Zhu Jingru, Wang Yitong, Li Jingxia, Das Pankoj Kumar, Zhang Hanwen, Passang Tenzin, Li Jian Ming, Nagy Tamas, Gandhi Khanjan, Ravindranathan Sruthi, Giver Cynthia R, Hassan Mojibade, Li Yiwen, Antonova Alina Ulezko, Wang Shuhua, Roback John D, Waller Edmund K

机构信息

Department of Hematology and Medical Oncology, Winship Cancer Institute, Emory University, Atlanta, GA.

Department of Oncology, Xiangya Hospital, Central South University (CSU), Changsha, People's Republic of China.

出版信息

Blood. 2022 Sep 22;140(12):1431-1447. doi: 10.1182/blood.2021012561.

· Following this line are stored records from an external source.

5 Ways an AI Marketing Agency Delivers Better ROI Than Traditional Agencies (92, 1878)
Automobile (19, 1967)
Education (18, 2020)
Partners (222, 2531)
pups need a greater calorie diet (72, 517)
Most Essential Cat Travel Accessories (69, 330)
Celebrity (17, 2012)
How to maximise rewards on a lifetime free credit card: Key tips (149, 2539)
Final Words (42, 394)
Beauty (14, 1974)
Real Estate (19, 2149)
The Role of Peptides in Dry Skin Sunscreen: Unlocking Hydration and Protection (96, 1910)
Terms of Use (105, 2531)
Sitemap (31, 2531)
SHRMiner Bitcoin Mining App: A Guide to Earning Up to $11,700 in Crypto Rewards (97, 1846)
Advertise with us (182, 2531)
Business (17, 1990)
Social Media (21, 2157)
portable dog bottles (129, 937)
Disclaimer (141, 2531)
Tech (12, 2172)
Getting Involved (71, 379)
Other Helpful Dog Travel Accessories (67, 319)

DOI:10.1182/blood.2021012561
PMID:35443019
原文链接:https://pmc.ncbi.nlm.nih.gov/articles/PMC9507007/
Abstract

Vasoactive intestinal polypeptide (VIP), an anti-inflammatory neuropeptide with pleiotropic cardiovascular effects, induces differentiation of hematopoietic stem cells into regulatory dendritic cells that limit graft-versus-host disease (GVHD) in allogeneic hematopoietic stem cell transplant (HSCT) recipients. We have previously shown that donor plasmacytoid dendritic cells (pDCs) in bone marrow (BM) donor grafts limit the pathogenesis of GVHD. In this current study we show that murine and human pDCs express VIP, and that VIP-expressing pDCs limit T-cell activation and expansion using both in vivo and in vitro model systems. Using T cells or pDCs from transgenic luciferase+ donors in murine bone marrow transplantation (BMT), we show similar homing patterns of donor pDCs and T cells to the major sites for alloactivation of donor T cells: spleen and gut. Cotransplanting VIP-knockout (KO) pDCs with hematopoietic stem cells and T cells in major histocompatibility complex mismatched allogeneic BMT led to lower survival, higher GVHD scores, and more colon crypt cell apoptosis than transplanting wild-type pDCs. BMT recipients of VIP-KO pDCs had more T helper 1 polarized T cells, and higher plasma levels of granulocyte-macrophage colony-stimulating factor and tumor necrosis factor-α than recipients of wild-type pDCs. T cells from VIP-KO pDC recipients had increasing levels of bhlhe40 transcripts during the first 2 weeks posttransplant, and higher levels of CyclophilinA/Ppia transcripts at day 15 compared with T cells from recipients of wild-type pDCs. Collectively, these data indicate paracrine VIP synthesis by donor pDCs limits pathogenic T-cell inflammation, supporting a novel mechanism by which donor immune cells regulate T-cell activation and GVHD in allogeneic BMT.

摘要

血管活性肠肽(VIP)是一种具有多效心血管作用的抗炎神经肽,可诱导造血干细胞分化为调节性树突状细胞,从而限制异基因造血干细胞移植(HSCT)受者的移植物抗宿主病(GVHD)。我们之前已经表明,骨髓(BM)供体移植物中的供体浆细胞样树突状细胞(pDC)可限制GVHD的发病机制。在本研究中,我们发现小鼠和人类pDC表达VIP,并且表达VIP的pDC使用体内和体外模型系统限制T细胞的激活和扩增。在小鼠骨髓移植(BMT)中,使用来自转基因荧光素酶+供体的T细胞或pDC,我们发现供体pDC和T细胞归巢到供体T细胞同种异体激活的主要部位(脾脏和肠道)的模式相似。在主要组织相容性复合体不匹配的异基因BMT中,将VIP基因敲除(KO)的pDC与造血干细胞和T细胞共移植,与移植野生型pDC相比,导致更低的存活率、更高的GVHD评分和更多的结肠隐窝细胞凋亡。VIP-KO pDC的BMT受者比野生型pDC的受者有更多的T辅助1极化T细胞,以及更高水平的粒细胞-巨噬细胞集落刺激因子和肿瘤坏死因子-α。与野生型pDC受者的T细胞相比,VIP-KO pDC受者的T细胞在移植后前2周内bhlhe40转录本水平升高,在第15天CyclophilinA/Ppia转录本水平更高。总体而言,这些数据表明供体pDC的旁分泌VIP合成限制了致病性T细胞炎症,支持了一种新的机制,即供体免疫细胞在异基因BMT中调节T细胞激活和GVHD。